Vous avez vu le temps qu’il fait ?
Je sais que vous avez, comme moi, plein de choses a dire sur l’automne.
Sans allez jusqu’à citer « Ô bruit doux de la pluie par terre et sur les toits », si vous parliez quand même de « ce cœur qui s’ennuie » et de ce que suscite chez vous cette ambiance si particulière de l’automne si triste et si beau ?
Si j'ai vu le temps qu'il fait ? Non seulement je le vois mais il m'empêche de sortir ! Voilà une semaine et demie qu'il fait la gueule, on se demande bien pourquoi. Si la pluie était venue quand nous en avions tant besoin, pour nos cultures, nos animaux, nos nappes phréatiques et la nature, nous ne lui en voudrions même pas de s'attarder. Alors que nous avons toutes les raisons de lui en vouloir de nous avoir si longtemps boudés.

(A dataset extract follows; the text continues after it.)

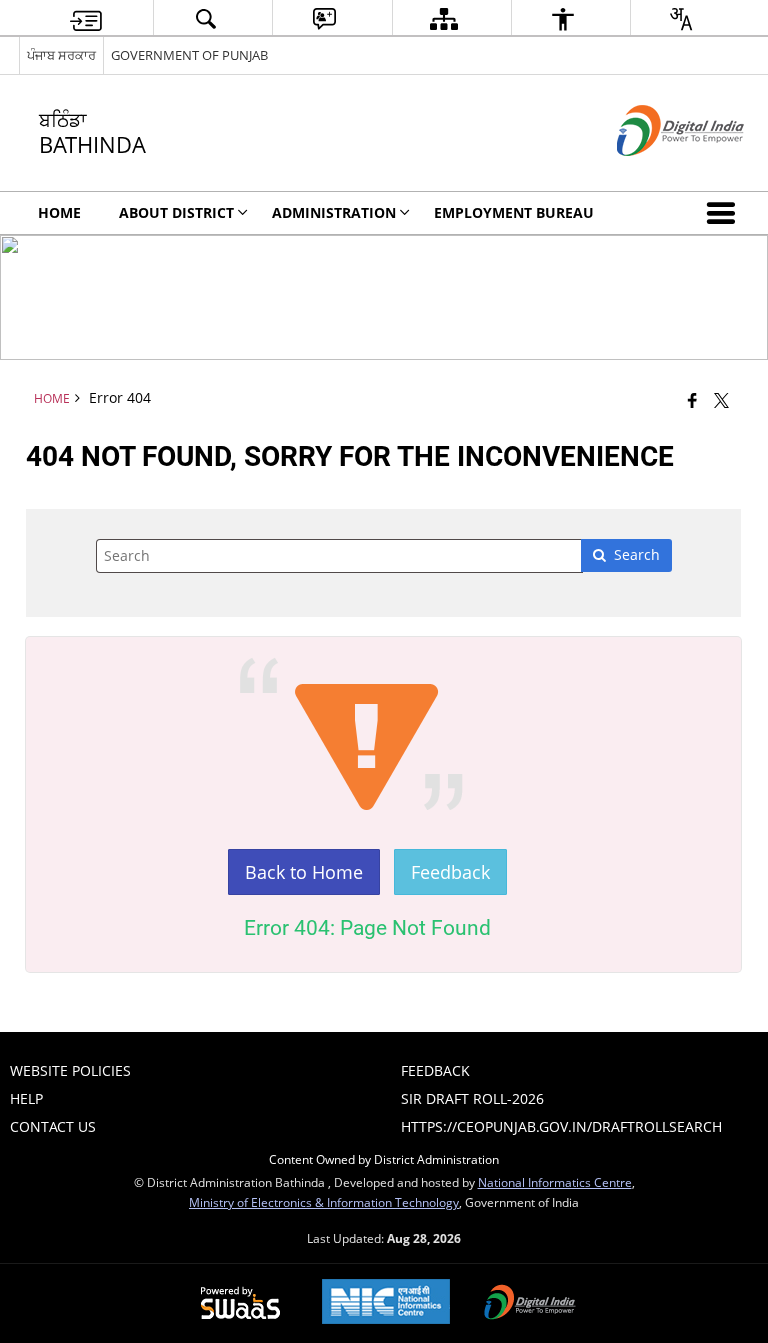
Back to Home (304, 872)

Moi l'automne, je l'aime chaud, avec ses couleurs, ses saveurs et ses odeurs. Couleurs d'un roux mélangé d'ocre, d'ambré et d'or, marbré du vert des sous bois, des conifères et des vallées.
J'aime la brume qui se forme aprés l'averse et vient en panache animés nos champs juste labourés. J'aime les frais matin qui annoncent une belle journée. J'aime quand une rosée blanche perle au pied des sapins, avant de disparaitre absorbée par la terre assoiffée.
Quand le soleil descend et s'attarde sur les crêtes, j'aime ressentir cette fraîcheur qui nous dit qu'il est temps de rentrer. J'aime le bruit des sonnailles que font tintinnabuler les troupeaux de retour à l'étable. J'aime le chant des corbeaux sur les plaines en quête des derniers épis sur la glaise retournée. J'aime l'odeur des sous bois parfumés des derniers champignons sous les fougères jaunies par les premières gelées.
J'aime la saveur, des châtaignes à peine délivrées de leurs bogues entr'ouvertes et qui piquent les pieds. J'aime le goût des raisins oubliés sur les ceps des vignes et les prunelles chapardées aux oiseaux dans les haies
J'aime ramasser les pommes tombées le long des fossés. J'aime retrouver de vieux pommiers aux branches lourdes de leurs pommes charnues et colorées, fruits au goût sans pareil, comme ceux qui garnissaient mon cartable le soir en rentrant de l'école ou ceux qu'on allait ramasser à Charel, ou aux Enclos et qui embaumaient le cellier. J'aime aussi le goût âpre du cidre tout frais tiré comme celui que mon père venait de presser..
J'aime le souffle du vent qui fait tomber les feuilles et son chant dans les arbres qu'il fait se courber.
J'aimais aider aux récoltes de pommes de terre et de navets. J'aimais le bruit qu'ils faisaient en tombant dans la cave quand on les déchargeait. J'aimais le pas lourd de mon père quand rentrant des champs, ses sabots chargés de terre résonnaient sur le seuil de notre maison. J'aimais entendre le jappement du chien qui le reconnaissait. J'aimais ressentir cet arc dans les reins quand je me relevais d'un travail pénible que j'avais effectué. J'aimais les longues promenades qu'on s'autorisait parfois avec ma mère, quand le soleil d'une aprés midi bienveillante nous les permettait et que les travaux des champs étaient terminés.
Aujourd'hui, c'est au cimetière que je vais les visiter. Cela me rend mélancolique et triste en pensant à tout ça. Mais j'aime les chrysanthèmes jaune, rouge, blanc ou violet posés devant leur porte, comme eux, pour les leurs, l'ont toujours fait.
Mais j'aime par dessus tout, ce calme qui s'étend sur les landes parsemées de bruyères en fleur et de genêts séchés. Parfois un groupe de chevaliers pousse généreusement à leurs pieds, plus loin, c'est un rosé des prés, un cèpe ou une poignée de mousserons qui viendront agrémenter le repas du soir, que l'on prendra ensemble, juste avant la veillée.
J'aime toujours autant l'automne, ses couleurs, sa générosité et ses longues et belles soirées.